The earthquake hit the Japanese city just before 8am on Monday, killing three people, including a nine-year-old girl.
Three people have died and more than 200 others were injured after a powerful earthquake shook the Japanese coastal city of Osaka and nearby areas during the morning rush hour on Monday.
The victims were named as Rina Miyake, a 9-year-old girl, and Minoru Yasui, an 80-year-old man, who died when they were hit by collapsing walls after the magnitude-6.1 quake struck just before 8am local time, media said. A second man, Motochika Goto, 85, was crushed by a falling bookcase at his home.
The quake, which did not trigger a tsunami, left more than 170,000 households without power in Osaka prefecture and neighbouring Hyogo prefecture, where an earthquake killed more than 6,400 people in the city of Kobe in January 1995.
Monday’s earthquake was of a relatively low magnitude but caused violent shaking due to its shallow depth of 13km. It registered up to a lower-6 on the Japanese seismic intensity scale of 0 to 7. Quakes of a lower-6 intensity make it hard for people to stay on their feet and can topple unsecured furniture and other items.

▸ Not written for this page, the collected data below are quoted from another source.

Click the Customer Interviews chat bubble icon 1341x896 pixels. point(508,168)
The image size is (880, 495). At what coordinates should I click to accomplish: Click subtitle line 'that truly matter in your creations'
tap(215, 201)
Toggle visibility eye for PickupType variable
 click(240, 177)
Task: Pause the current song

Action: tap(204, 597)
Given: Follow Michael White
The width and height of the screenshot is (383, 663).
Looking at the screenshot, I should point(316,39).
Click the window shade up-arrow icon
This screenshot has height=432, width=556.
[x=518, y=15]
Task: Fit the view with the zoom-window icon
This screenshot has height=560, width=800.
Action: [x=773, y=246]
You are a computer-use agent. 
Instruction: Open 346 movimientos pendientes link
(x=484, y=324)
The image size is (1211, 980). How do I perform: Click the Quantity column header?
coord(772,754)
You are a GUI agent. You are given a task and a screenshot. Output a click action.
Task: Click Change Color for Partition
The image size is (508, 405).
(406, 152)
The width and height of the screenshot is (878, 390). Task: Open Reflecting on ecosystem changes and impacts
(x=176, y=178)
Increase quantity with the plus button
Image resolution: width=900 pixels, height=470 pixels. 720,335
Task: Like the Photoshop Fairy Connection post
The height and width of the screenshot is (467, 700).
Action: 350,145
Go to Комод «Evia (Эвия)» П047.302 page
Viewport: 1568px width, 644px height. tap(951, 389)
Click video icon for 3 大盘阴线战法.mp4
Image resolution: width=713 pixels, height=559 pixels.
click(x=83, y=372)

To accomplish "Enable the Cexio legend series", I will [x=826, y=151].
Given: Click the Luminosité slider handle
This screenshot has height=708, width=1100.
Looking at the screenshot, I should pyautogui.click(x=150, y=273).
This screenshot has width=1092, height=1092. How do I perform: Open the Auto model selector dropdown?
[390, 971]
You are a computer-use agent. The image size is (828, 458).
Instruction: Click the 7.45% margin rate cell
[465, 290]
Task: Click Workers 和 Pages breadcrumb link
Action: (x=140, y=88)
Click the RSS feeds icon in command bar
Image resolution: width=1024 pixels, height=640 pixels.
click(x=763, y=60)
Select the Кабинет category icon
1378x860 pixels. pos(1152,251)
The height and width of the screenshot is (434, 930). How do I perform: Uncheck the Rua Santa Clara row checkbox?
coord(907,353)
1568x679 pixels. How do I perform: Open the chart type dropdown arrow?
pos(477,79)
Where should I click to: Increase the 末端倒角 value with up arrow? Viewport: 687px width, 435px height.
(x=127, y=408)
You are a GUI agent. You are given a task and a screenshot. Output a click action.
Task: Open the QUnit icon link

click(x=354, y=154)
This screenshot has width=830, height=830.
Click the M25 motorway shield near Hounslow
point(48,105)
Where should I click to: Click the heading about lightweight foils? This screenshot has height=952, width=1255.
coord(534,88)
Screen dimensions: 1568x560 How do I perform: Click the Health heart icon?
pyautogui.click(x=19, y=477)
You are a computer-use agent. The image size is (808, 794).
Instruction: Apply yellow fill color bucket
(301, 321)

Officials warned of possible strong aftershocks. “There are fears that the risk of house collapses and landslides has increased in the areas shaken strongly,” said Toshiyuki Matsumori of the country’s meteorological agency. “Please make sure that you are fully on alert about seismic activities and information on rainfall, and stay clear of dangerous places.”
Experts said the earthquake could have involved a fault that has not moved for more than 10,000 years.
“We may have to consider the possibility of even greater earthquakes following, as happened in the quakes in Kumamoto,” Kyodo news quoted Shinji Toda, an earthquake geology professor at Tohoku University, as saying.
Dozens of people were killed in Kumamoto in south-western Japan in April 2016 after two powerful earthquakes struck within two days of each other.
TV coverage of the immediate aftermath of the Osaka quake showed ruptured underground pipes spewing water on to the street, while firefighters were seen tackling a blaze at a home on the city’s northern outskirts. A number of other fires were reported.
Kansai Electric Power said no irregularities had been detected at three nuclear plants in the region. Several rail services were suspended, including the bullet train. Television images showed passengers getting off trains and walking along the tracks between stations.
The car manufacturer Daihatsu said it had suspended operations at its plants in Osaka and nearby Kyoto, while the consumer electronics firm Sharp said its factories were operating normally.
“I saw the ceiling and the floor undulating, and I could barely stand. I was very scared,” Katsufumi Abe, who was at Osaka’s main railway station when the quake struck, told Kyodo.
The prime minister, Shinzo Abe, said the government was assessing the damage and that its priority was to rescue anyone trapped inside buildings. He said he had instructed officials to “swiftly collect information on the damage, do their utmost to rescue people and save lives… and provide timely information to the public”.
An American visitor to the city described being woken up by violent shaking. “We were sleeping and it woke us up abruptly,” Kate Kilpatrick, who was staying in a hotel in Osaka, told Reuters. “It was so terrifying because this is my first earthquake. I thought it was a nightmare because I was so confused. The whole world was aggressively shaking.”
Some residents said their homes had not suffered structural damage but that the shaking had sent objects flying off shelves.
Monday’s earthquake was the third measuring higher than magnitude-4 to have struck Japan – one of the world’s most seismically active countries – in recent days.
In March 2011, a magnitude-9 earthquake triggered a tsunami that killed more than 18,000 people along Japan’s north-east coast.